Ceuta : la police tire en l'air pour contenir 4 000 migrants voulant rejoindre un camp de 1 700 places

Des coups de feu ont retenti en l’air ce vendredi matin à Ceuta, tirés par des agents débordés par une foule de plusieurs milliers de migrants. Le transfert, lancé peu après 6h30, devait déplacer des centaines de personnes installées depuis des semaines sur les plages vers un nouveau site aménagé dans le port de l’enclave espagnole.

Un écart important entre places disponibles et population à déplacer

Des unités de la Garde civile se sont d’abord rendues sur la plage du Trampolín pour regrouper les migrants présents et engager leur transfert à pied. Le cortège a ensuite rejoint un second groupe installé sur la plage de Benítez, ce qui a fait grossir rapidement le nombre de personnes en mouvement vers le port. Le site d’accueil, situé au Muelle de Poniente, ne compte qu’environ 1 700 à 1 800 places, alors que plus de 4 000 personnes se trouvaient réparties entre les deux campements. Cet écart aurait déclenché une bousculade, une partie de la foule s’étant mise à courir vers le site, obligeant la police à intervenir à plusieurs reprises pour reprendre le contrôle du mouvement.

Des tirs de sommation puis un accès organisé

Confrontés à la difficulté de canaliser la foule, des agents ont tiré en l’air, selon des images diffusées par la télévision espagnole. Le syndicat de police SUP a qualifié les scènes observées de « désolantes », regrettant l’absence d’une planification plus solide en amont de l’opération. Passé ce moment de tension, les autorités ont fait entrer les migrants par petits groupes, ce qui a permis une arrivée plus ordonnée au centre d’accueil à partir de 9h30. Le mouvement Sumar a dénoncé de son côté les charges policières effectuées durant le transfert.
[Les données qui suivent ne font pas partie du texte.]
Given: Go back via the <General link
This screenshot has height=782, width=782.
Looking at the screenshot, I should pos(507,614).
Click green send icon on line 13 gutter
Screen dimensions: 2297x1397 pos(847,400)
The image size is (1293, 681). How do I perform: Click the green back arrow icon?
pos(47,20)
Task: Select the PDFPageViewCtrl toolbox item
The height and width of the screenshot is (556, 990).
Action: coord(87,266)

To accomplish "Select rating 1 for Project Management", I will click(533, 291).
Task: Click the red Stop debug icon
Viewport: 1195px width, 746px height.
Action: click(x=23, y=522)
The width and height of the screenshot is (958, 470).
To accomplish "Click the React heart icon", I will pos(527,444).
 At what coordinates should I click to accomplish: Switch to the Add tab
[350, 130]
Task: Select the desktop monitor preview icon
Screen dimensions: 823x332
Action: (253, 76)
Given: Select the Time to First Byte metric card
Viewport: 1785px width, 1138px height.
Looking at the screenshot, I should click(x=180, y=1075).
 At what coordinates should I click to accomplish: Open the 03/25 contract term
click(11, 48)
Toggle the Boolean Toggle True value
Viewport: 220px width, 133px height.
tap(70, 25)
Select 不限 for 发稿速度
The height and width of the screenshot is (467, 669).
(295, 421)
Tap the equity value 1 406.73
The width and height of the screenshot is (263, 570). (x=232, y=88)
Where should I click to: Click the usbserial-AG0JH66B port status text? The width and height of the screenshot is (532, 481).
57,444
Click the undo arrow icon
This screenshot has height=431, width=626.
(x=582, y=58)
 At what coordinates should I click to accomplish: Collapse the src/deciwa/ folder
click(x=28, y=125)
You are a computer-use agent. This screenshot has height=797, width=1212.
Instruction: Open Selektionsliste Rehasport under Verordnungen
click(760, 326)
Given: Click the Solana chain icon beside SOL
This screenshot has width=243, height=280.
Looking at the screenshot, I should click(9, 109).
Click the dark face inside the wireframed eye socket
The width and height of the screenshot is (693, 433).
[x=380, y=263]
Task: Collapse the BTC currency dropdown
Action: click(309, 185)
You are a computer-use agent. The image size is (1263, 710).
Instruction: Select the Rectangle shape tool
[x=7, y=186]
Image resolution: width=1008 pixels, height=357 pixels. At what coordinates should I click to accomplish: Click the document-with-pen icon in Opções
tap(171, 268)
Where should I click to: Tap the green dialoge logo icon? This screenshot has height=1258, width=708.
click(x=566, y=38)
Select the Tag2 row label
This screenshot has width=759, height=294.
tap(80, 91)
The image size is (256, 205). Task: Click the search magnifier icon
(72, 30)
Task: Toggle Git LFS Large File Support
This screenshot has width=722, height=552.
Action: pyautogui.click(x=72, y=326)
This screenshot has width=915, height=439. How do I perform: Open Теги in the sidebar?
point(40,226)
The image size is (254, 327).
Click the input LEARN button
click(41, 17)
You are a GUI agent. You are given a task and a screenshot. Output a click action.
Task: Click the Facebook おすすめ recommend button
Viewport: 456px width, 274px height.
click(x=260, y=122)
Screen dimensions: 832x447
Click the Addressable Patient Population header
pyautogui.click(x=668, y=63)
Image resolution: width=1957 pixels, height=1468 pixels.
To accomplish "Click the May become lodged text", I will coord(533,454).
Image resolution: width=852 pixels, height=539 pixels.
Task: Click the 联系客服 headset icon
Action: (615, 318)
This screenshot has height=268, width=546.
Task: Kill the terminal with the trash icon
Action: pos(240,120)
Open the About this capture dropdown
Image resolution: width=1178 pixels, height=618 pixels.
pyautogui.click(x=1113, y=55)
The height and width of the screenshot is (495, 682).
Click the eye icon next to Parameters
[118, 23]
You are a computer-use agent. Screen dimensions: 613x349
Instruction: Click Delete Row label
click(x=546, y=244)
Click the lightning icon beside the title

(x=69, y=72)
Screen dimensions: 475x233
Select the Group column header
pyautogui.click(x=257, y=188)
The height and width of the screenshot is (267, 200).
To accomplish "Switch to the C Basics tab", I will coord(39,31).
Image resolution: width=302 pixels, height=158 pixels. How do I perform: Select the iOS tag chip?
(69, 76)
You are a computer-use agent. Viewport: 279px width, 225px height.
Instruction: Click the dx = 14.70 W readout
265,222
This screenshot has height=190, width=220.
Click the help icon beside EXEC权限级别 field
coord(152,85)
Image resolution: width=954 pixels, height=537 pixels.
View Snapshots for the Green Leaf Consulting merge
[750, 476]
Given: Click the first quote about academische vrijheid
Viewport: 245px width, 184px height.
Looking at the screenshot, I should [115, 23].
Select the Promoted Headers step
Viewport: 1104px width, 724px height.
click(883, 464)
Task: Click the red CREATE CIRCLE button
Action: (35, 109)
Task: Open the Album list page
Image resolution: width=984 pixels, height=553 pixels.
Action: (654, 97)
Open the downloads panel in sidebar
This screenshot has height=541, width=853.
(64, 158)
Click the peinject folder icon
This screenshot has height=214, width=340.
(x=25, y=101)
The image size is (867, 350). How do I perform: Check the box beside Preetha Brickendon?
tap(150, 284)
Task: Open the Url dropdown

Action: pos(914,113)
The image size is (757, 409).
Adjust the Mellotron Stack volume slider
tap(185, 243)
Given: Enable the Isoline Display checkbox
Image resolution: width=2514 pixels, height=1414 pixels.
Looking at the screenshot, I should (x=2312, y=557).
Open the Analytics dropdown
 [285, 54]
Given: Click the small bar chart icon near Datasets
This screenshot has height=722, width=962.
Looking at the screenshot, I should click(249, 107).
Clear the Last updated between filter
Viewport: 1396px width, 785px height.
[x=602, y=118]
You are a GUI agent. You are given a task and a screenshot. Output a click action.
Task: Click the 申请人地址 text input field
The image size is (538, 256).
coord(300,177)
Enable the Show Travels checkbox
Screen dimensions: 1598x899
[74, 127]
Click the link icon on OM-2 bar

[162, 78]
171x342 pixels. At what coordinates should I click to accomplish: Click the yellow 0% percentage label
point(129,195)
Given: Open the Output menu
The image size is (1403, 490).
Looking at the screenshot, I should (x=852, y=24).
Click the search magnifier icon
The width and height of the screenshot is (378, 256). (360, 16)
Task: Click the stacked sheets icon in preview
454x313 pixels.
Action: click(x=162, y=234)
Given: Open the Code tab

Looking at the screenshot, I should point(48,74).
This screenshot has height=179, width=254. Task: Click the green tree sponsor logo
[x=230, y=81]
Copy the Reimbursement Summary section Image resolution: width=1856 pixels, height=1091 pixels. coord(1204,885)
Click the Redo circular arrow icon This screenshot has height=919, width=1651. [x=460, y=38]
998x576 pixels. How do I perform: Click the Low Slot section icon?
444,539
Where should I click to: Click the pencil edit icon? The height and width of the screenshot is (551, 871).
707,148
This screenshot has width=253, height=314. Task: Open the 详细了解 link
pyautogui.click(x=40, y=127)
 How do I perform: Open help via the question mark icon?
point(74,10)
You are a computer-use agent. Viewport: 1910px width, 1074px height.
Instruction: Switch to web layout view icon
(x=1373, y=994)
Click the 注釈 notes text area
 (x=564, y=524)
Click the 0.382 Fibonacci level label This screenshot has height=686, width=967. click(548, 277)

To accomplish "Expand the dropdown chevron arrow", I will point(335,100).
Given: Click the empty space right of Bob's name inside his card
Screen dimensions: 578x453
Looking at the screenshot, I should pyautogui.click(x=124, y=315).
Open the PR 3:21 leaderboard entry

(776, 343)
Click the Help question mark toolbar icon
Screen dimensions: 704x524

Un feu vert judiciaire obtenu la veille

L’installation du camp portuaire avait été suspendue la veille par l’Audiencia Nacional, saisie par le syndicat unifié de la police au nom de risques pour la sécurité des agents. La juridiction avait toutefois levé ce blocage le jour même, permettant au gouvernement espagnol de poursuivre l’aménagement du site, présenté par l’exécutif comme offrant « toutes les garanties de sécurité » nécessaires.

Cet épisode survient plus d’un mois et demi après l’arrivée massive de migrants à Ceuta fin juillet, lorsque plusieurs milliers de personnes avaient franchi la frontière depuis le Maroc en l’espace de deux jours, les 30 et 31 juillet. Cet afflux, l’un des plus importants jamais enregistrés dans l’enclave, avait dépassé les capacités d’accueil locales et provoqué une tension diplomatique entre Madrid et Rabat, le gouvernement espagnol affirmant n’avoir « aucune preuve » d’une implication marocaine dans l’organisation de ce passage. L’événement avait aussi accentué les tensions locales, entre riverains mécontents, syndicats policiers critiques et associations dénonçant les conditions de vie des migrants sur les plages.

Le site du port constitue le cinquième espace d’accueil temporaire mis en place depuis le début de la crise. Le gouvernement central préparerait une extension de la capacité d’hébergement à l’échelle de l’enclave, pouvant atteindre 10 000 places dans les prochaines semaines, selon des informations relayées par la presse espagnole.